Thursday, January 31, 2013

Dessert: Cream Puffs




It was a very boring afternoon around the house so I decided to make cream puffs. The best part about cream puffs is that I had all the ingredients to make them around the house. No trip to the grocery store required.

I did almost give up on this dessert though. The recipe that I followed was very vague and it took me two attempts before I realized my mistake. A lot of ingredients were wasted to say the least. So I will try to explain the best I can so it doesn't happen to you.




Recipe:

Yields 12 medium puffs

1 cup water
1/2 cup butter
1 cup flour
1/4 tsp. salt
4 eggs

1 pkg instant vanilla pudding
1 cup heavy cream
1 cup milk
1 tbsp. icing sugar


 
 
Directions:

1. Preheat the oven to 450 degrees.

2. Bring the water to a boil. Add butter and stir until completely melted. Bring the mixture back up to a boil.

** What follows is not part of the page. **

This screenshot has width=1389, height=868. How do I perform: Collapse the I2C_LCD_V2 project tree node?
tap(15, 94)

3. Add flour and salt to the saucepan. Mix until dough is formed (this will happen quickly). Remove from heat and add one egg at a time to the dough.

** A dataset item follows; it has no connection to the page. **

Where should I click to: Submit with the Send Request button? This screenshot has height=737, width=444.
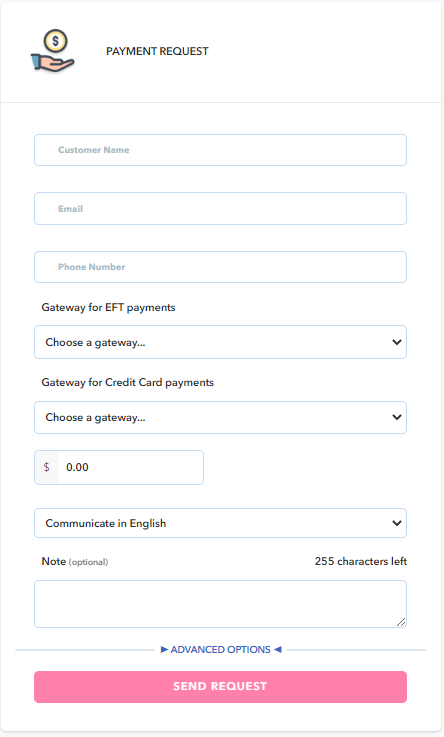point(220,687)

4. Roll dough into balls and place on a greased baking sheet. Bake for 15 minutes. Then lower the temperature to 325 degrees for 25 minutes. Remove the baking sheet and slice the puffs in half. Turn off the oven and place the puffs into the cooling oven for another 20 minutes (this will allow the pastries to crisp).

5. For the cream, pour instant pudding mix, heavy cream, milk, and icing sugar into a bowl. Mix with a beater on high. NOTE: Do NOT actually make instant pudding package or you will have a big, watery mess.

6. Once the puffs are cooled, pipe cream onto pastry bottoms. Replace the pastry top onto the cream. Powder tops with extra icing sugar.